En el invierno de 2016, cuando Rajoy renunció a la investidura, Pedro Sánchez aceptó el encargo del Rey. El PSOE tenía solo 90 diputados y pactó un programa de Gobierno de 300 puntos con Ciudadanos, que tenía 40 escaños. Y fue al debate. Entre los dos socios contaban con 130 diputados. Perdieron la votación porque el PP (123 diputados) y Podemos (69) votaron en contra. Sánchez sabía que iba a perder, pero se atuvo al guion.
Pues bien, resulta que Feijóo, con 172 diputados, (PP, Vox, Coalición Canaria, Unión Pueblo Navarro), quiere entrar en tratos con el partido de Puigdemont para disuadirle de pactar con Sánchez. ¿Quién es el genio responsable de la estrategia en el PP? ¿No son conscientes de que cortejar a los aliados de Sánchez es lo mismo que convertirse en un sucedáneo de Sánchez? ¿Con qué fuerza moral van a criticar durante el otoño las alianzas del PSOE? Uno de los cerebros del equipo, Elías Bendodo, dijo que «una cosa es dialogar, otra negociar y otra pactar». Y hay una cuarta, que es hacer el ridículo. Ojo, Ayuso no estará hoy arropando a Feijóo en el castillo de Sotomayor (Pontevedra).
Volvamos. Si a todo lo anterior añadimos el tiempo que se empleará en el intento de investidura de Sánchez, una vez quemado el cartucho de la derecha, en las negociaciones para formar el nuevo Gobierno -en el caso de que no vayamos a una repetición electoral, como en 2016 o 2019-, nos encontraremos con que finalizaremos el año político en blanco. La actividad institucional se interrumpió con la campaña de las autonómicas y municipales y desde entonces todo quedó reducido a la pugna entre los partidos, con un gobierno en funciones.

Los datos
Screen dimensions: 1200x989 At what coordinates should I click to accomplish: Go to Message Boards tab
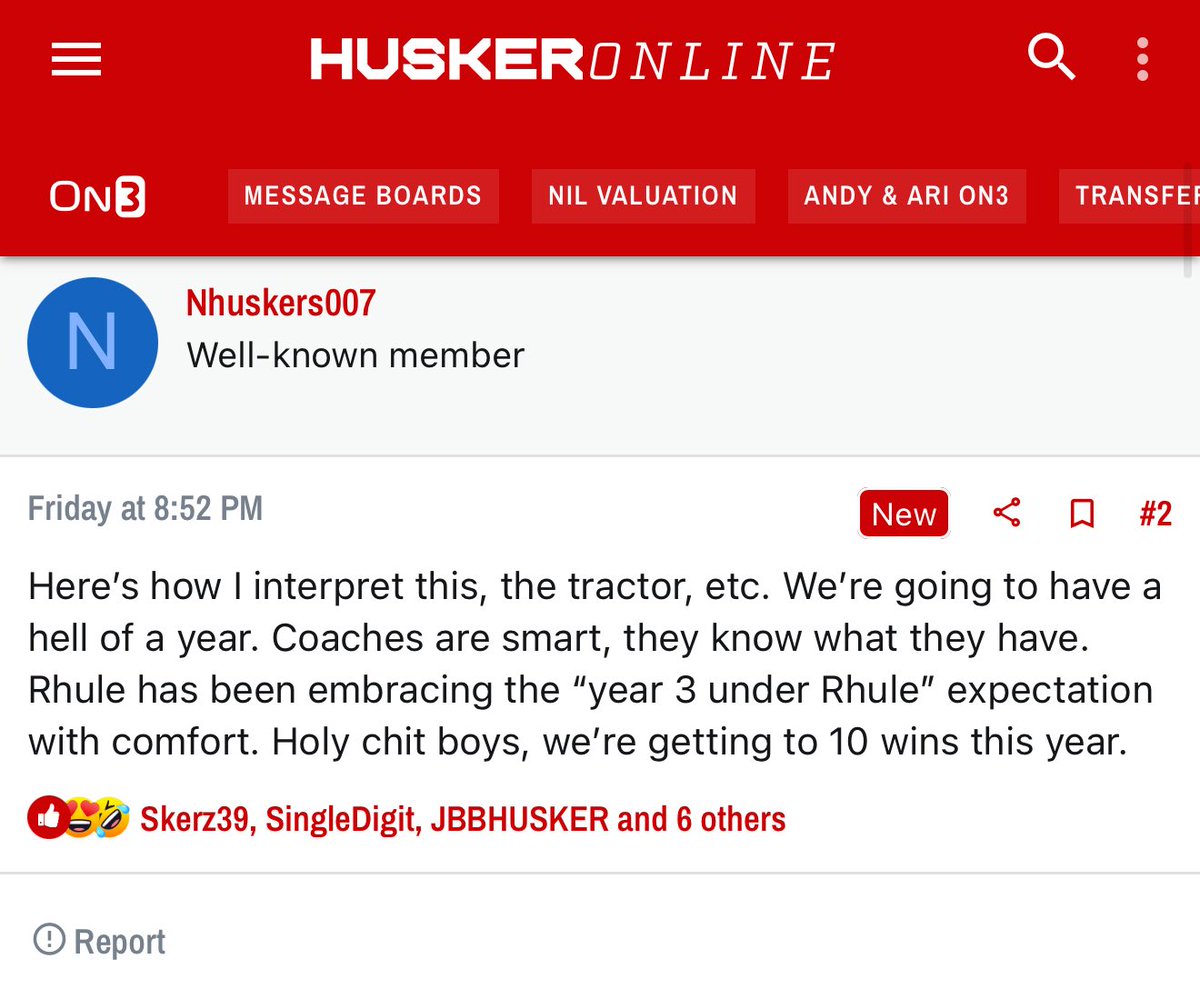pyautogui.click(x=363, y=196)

Tareas propuestas
**1)** Transcribe del texto sobre la investidura el fragmento que empieza en "Pues bien, resulta" y termina en "de Sotomayor (Pontevedra).".
**2)** Enumera todas las personas que el texto sobre la investidura menciona por su nombre o apellido.
**3)** Prosigue el texto sobre la investidura a partir de su última oración.

Respuestas por tarea
**1)**
Pues bien, resulta que Feijóo, con 172 diputados, (PP, Vox, Coalición Canaria, Unión Pueblo Navarro), quiere entrar en tratos con el partido de Puigdemont para disuadirle de pactar con Sánchez. ¿Quién es el genio responsable de la estrategia en el PP? ¿No son conscientes de que cortejar a los aliados de Sánchez es lo mismo que convertirse en un sucedáneo de Sánchez? ¿Con qué fuerza moral van a criticar durante el otoño las alianzas del PSOE? Uno de los cerebros del equipo, Elías Bendodo, dijo que «una cosa es dialogar, otra negociar y otra pactar». Y hay una cuarta, que es hacer el ridículo. Ojo, Ayuso no estará hoy arropando a Feijóo en el castillo de Sotomayor (Pontevedra).

**2)** Rajoy, Pedro Sánchez, Feijóo, Puigdemont, Elías Bendodo y Ayuso.

**3)**
Sin embargo, el tiempo transcurrido no fue inocuo. Veamos. Mientras Sánchez seducía al electorado (Interrail para jóvenes, cine para ancianos, avales para todos), la deuda pública se disparaba. Un dato brutal: en un mes, de mayo a junio, creció en 26.930 millones. Sólo las promesas de Sánchez, ante los comicios autonómicos y municipales elevaron el gasto en 13.000 millones. De enero de 2022 a enero de 2023, la deuda se incrementó en 81.446 millones de euros.
Recuerdo que, en los años más duros de la crisis económica causada por las hipotecas subprime, el Gobierno de Rajoy se endeudaba en 10.000 millones al trimestre. En este año doblemente electoral, lleno de promesas y ayuno de acciones, el Gobierno de Sánchez duplica el ritmo de crecimiento de la deuda de los peores años de Rajoy. Estamos en cifras récord. Debemos a nuestros acreedores 1,5 billones de euros. Cada español debe más de 31.000 euros.
En enero, tengamos gobierno en funciones o sin funcionar, la Comisión Europea nos pondrá en el programa de vigilancia, como a otros doce países, para volver a la ortodoxia fiscal. Se acabó el periodo de excepción, originado por la pandemia. La previsión es aprobar presupuestos restrictivos hasta 2026, para poder reducir el déficit público que excede del 3%. Por cierto, uno de los factores que más aumentan el déficit son los intereses de la deuda pública (31.000 millones).
A Asturias le va a atravesar esta problemática con la mente en Babia. Por un lado, las ayudas de todo tipo del Estado (somos especialistas en captar subvenciones) van a menguar por exigencias de la consolidación fiscal. Por otro tenemos un discurso sobre la industria voluntarista, muy alejado de la realidad. Aquí el discurso oficial habla de culminar la transición hacia la producción verde, cuando el sector manufacturero sufrió una gran caída de pedidos en los últimos meses. Esa disminución de la demanda tiene que ver con una bajada de las exportaciones, al sufrir nuestra industria la competencia desigual de nuestros socios que dedican muchos más recursos a defender sus factorías. Hace muchos años que la industria, en España, no es una prioridad para los gobiernos centrales. Si alguien no lo remedia sufriremos, en el corto plazo, los ajustes macroeconómicos y las consecuencias de un sector industrial desprotegido.